Harris-Moore, 28, formerly of Camano Island, was sentenced to 6 ½ years in prison and three years of supervised release in 2010 after a two-year crime spree wrecking cars, crash-landing three stolen airplanes and committing dozens of thefts and burglaries. At many of his crime scenes, Harris-Moore often left a sketched bare footprint as a signature, earning him his moniker, worldwide media attention and a social-media following as a cult hero.


His string of crimes — which included stealing an assault rifle from a police car — began when he escaped from a juvenile halfway house in 2008 and came to an end when his getaway boat got stuck on a sandbar in the Bahamas in July 2010. Two weeks before he surrendered to police in a hail of gunfire, he’d flown to the archipelago and crash-landed a plane stolen from an airport in Indiana.

Hartl argued Harris-Moore is trying to move beyond his Barefoot Bandit persona:

“The ‘Barefoot Bandit’ has not been his identity or reality for over 10 years. The ‘Barefoot Bandit’ is gone,” Hartl wrote.

She later added: “If the purpose of probation is to reintegrate the offender back into society as a productive, law-abiding citizen, that’s been done. Probation has nothing left to offer him.”

Dion countered that Harris-Moore is not a victim of his celebrity, but a beneficiary: For instance, Harris-Moore was paid more than $1 million for the rights to his life story and applied that to the roughly $1.3 million he was ordered to pay his victims in restitution — a sum most other felons would have hanging over their heads for life.
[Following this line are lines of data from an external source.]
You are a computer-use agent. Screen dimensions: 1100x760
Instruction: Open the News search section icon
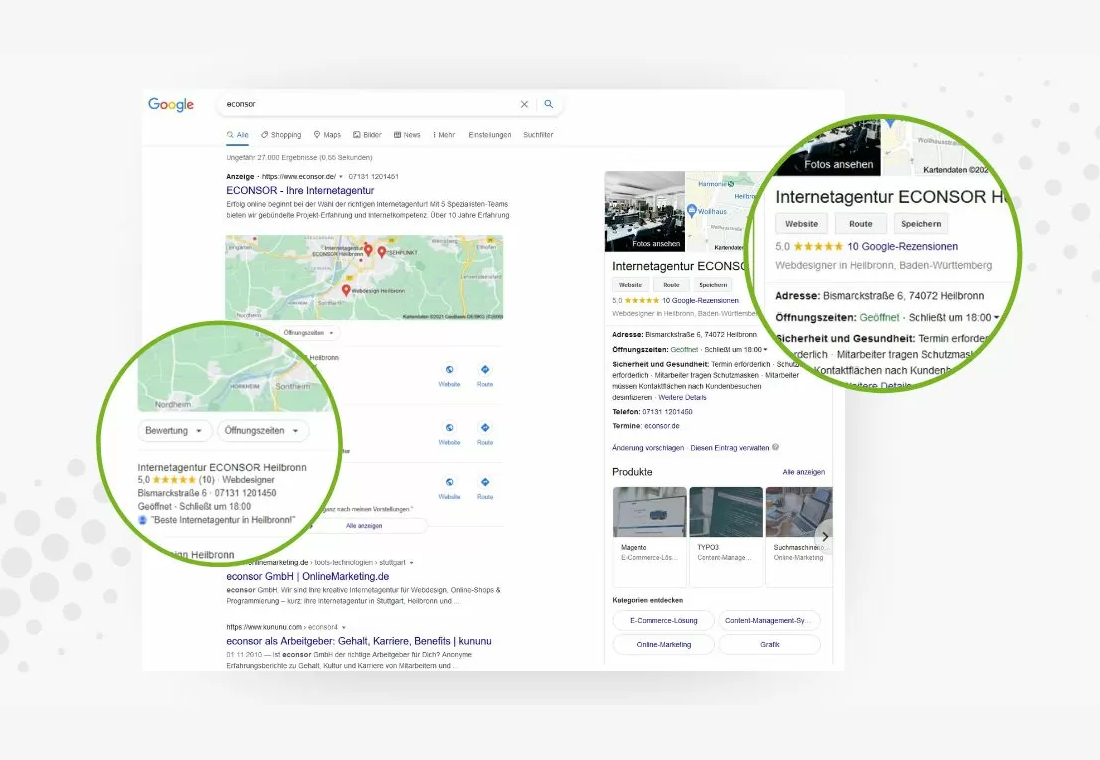[396, 134]
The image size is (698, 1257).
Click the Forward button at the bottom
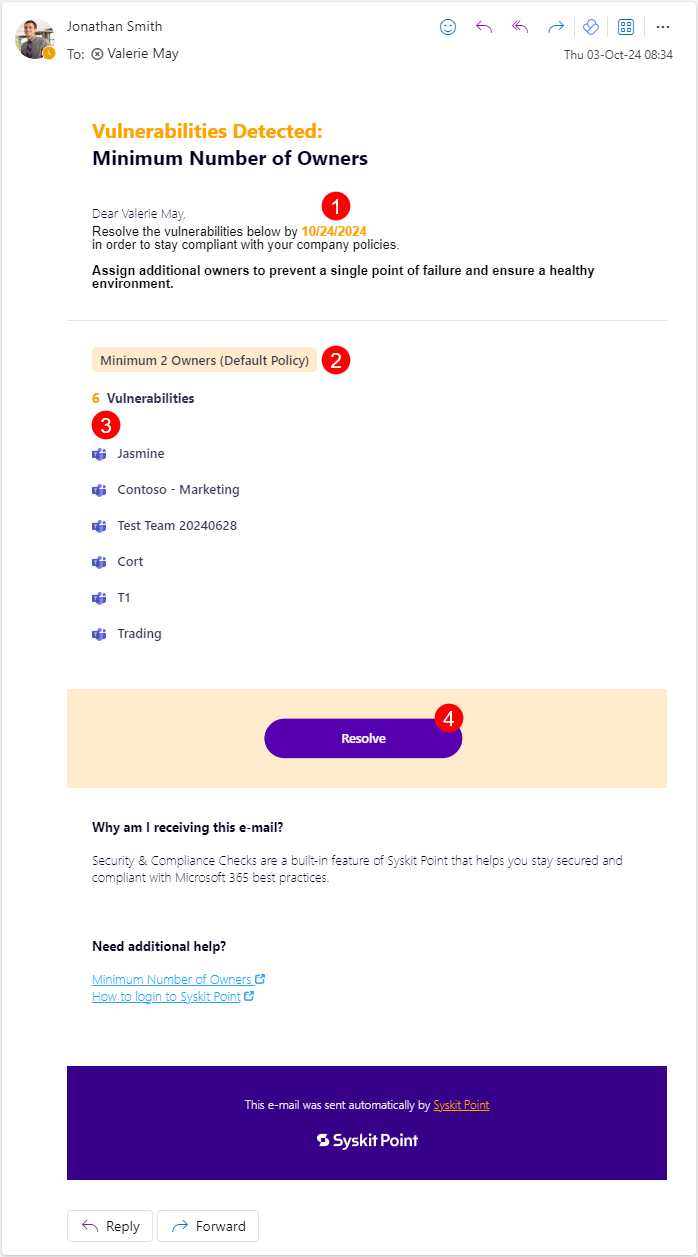207,1225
“Assuming that people really would pay Mr. Harris-Moore a $20,000 speaking fee, that is because of his persona. Other people on supervision have their own compelling stories, full of struggles, hardships, mistakes, successes, and hopes. But nobody will pay them to speak, because they are not The Barefoot Bandit,” Dion wrote. ” … Mr. Harris-Moore committed dozens of dangerous and destructive crimes. These also happened to be unusual, interesting crimes that caught the attention of the press and turned Mr. Harris-Moore into an outlaw hero.


“He may regret what he did, but he should not deny that he continues to benefit from that persona,” Dion wrote.

In his ruling, Jones found that Harris-Moore’s probation officer was willing to consider and possibly approve Harris-Moore’s travel requests. But the usual process “was not utilized by the Defendant,” who instead went to court to seek unsupervised probation or an early end to his probation.

“This request is untenable and would usurp one of the primary duties of a probation officer, which is to supervise convicted felons,” Jones wrote.

The judge determined Harris-Moore must satisfy his complete sentence “for the myriad of egregious crimes” he committed.

“Upon completion of his entire sentence and continued effort to deliver on his promise to make everyone whole, Mr. Harris-Moore can shed the ‘Barefoot Bandit’ moniker and instead be known as Colton Harris-Moore, the role model for having turned his life of challenges into a success story to inspire others.”